Which political leader has just adopted a policy to champion the rights of working women underpinned by progressive taxation? Not the Social Democrat, Kevin Rudd, but the Conservative, Tony Abbott.

I have dumped on the term ’progressive’ in a previous Punch piece, but I suspect that’s how many would have described Tony Abbott’s maternity leave policy if it had been announced by Kevin Rudd.
You will like Tony Abbott’s policy if you accept the importance of parental engagement with a child in the first year of that child’s life. The policy with the longer period of paid maternity leave is a better policy.
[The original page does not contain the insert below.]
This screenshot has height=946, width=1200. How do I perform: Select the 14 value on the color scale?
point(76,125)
You will like Tony Abbott’s policy if you think that a drop in income is a disincentive for a new parent to stay at home. A policy that continues income at the level the parent has been relying on up to the point of the birth is a sensible policy that is more likely to be taken up by the intended beneficiaries. It is better than a policy that insists that every parent receive the same minimum maternity leave payment, no matter how many of them will actually go backward.
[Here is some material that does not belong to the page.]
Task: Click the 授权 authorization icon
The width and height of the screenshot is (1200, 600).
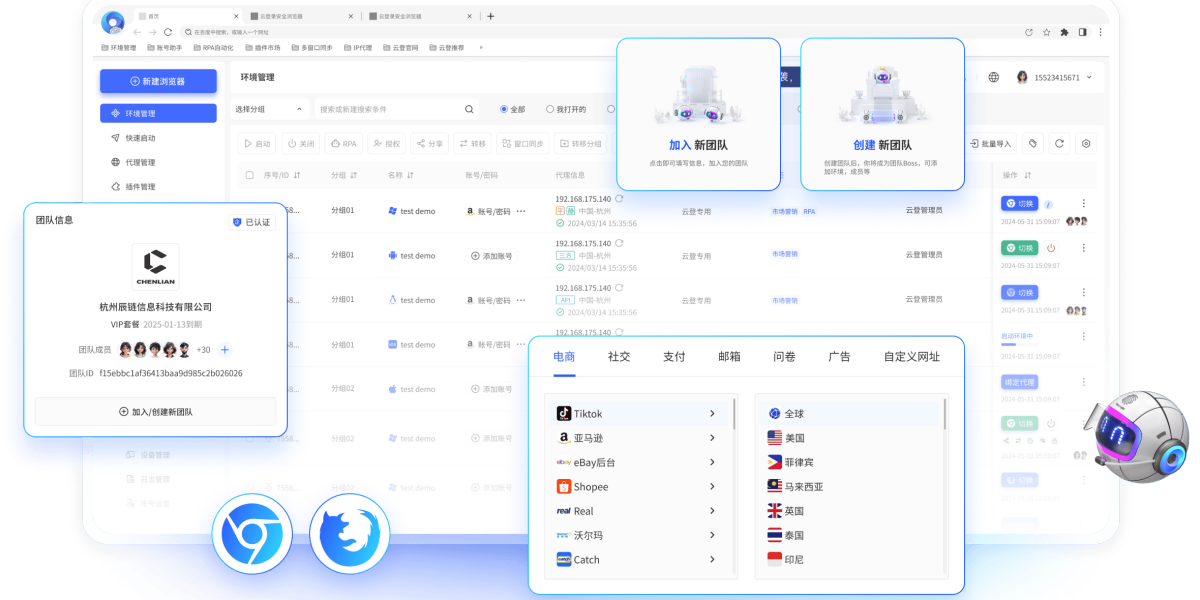Action: click(389, 143)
You will like Tony Abbott’s policy if you think we should be moving faster to ensure working women have increased opportunity to honour both their parenting and career aspirations.
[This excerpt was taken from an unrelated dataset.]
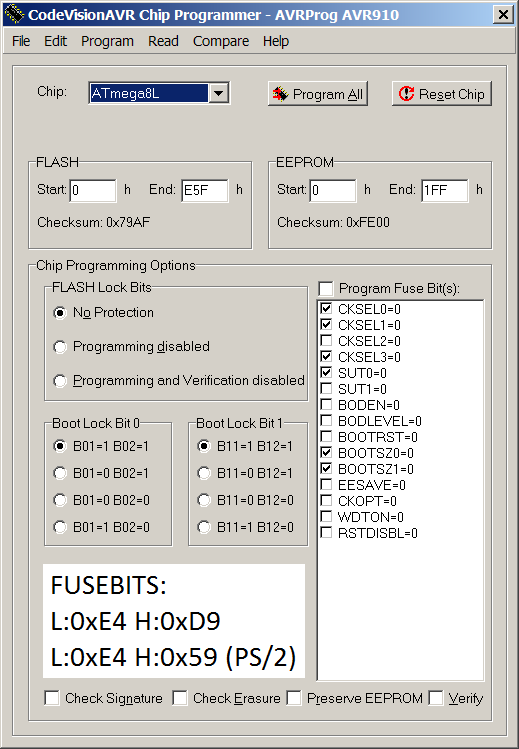
Task: Open the ATmega8L chip combo box
Action: [159, 93]
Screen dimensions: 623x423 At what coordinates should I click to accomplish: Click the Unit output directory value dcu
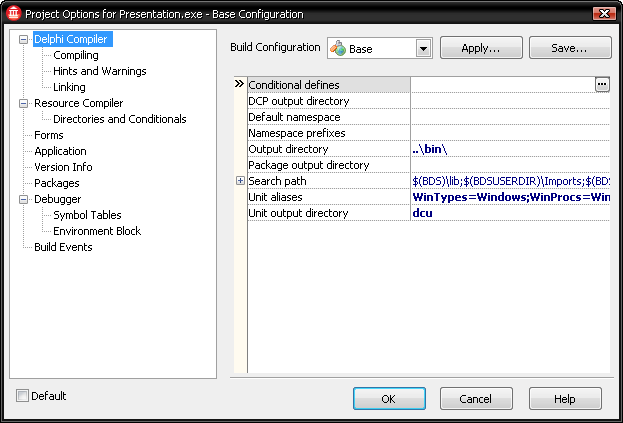(x=422, y=213)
Finally, if you think that it makes sense to properly fund a new policy, and that capacity to contribute is a good criterion for any new tax, you will like Tony Abbott’s policy. My first thought on hearing that this policy would be funded by business was that the broader community should not seek to transfer our shared social obligations onto businesses. But the reality of this policy is that it would simply introduce a new step in a progressive tax system, and at the right end. The wealthy and powerful will always seek to pass on such taxes through product and service charges, but not all of the costs will trickle down.
I am perplexed by the responses of some business group representatives to Mr Abbott’s proposal. Some of these have previously been happy to accept the burden of a carbon emission impost as part of their broader responsibility to the common environmental good, but are apparently unwilling to accept a levy that targets the common good goals of workplace equality and early childhood quality of life.
Like most political leaders facing an election, Tony Abbott has previously taken the pledge not to raise taxes. So it took courage to decide that he would change his position in favour of a substantial reform - a potential defining and legacy reform - that the community needed to know, in advance, would require a new tax. I think such a decision is usually described as a ‘hard decision, but right decision’ that we elect political leaders to make.
It’s possible that Tony Abbott made a mistake in adopting a policy without fully consulting all of his shadow cabinet or his party-room. It’s also possible that this policy commitment will further signal to the electorate that Tony Abbott is a conviction politician, and that he is the political leader who is fair dinkum about ‘working family’ focused social reform.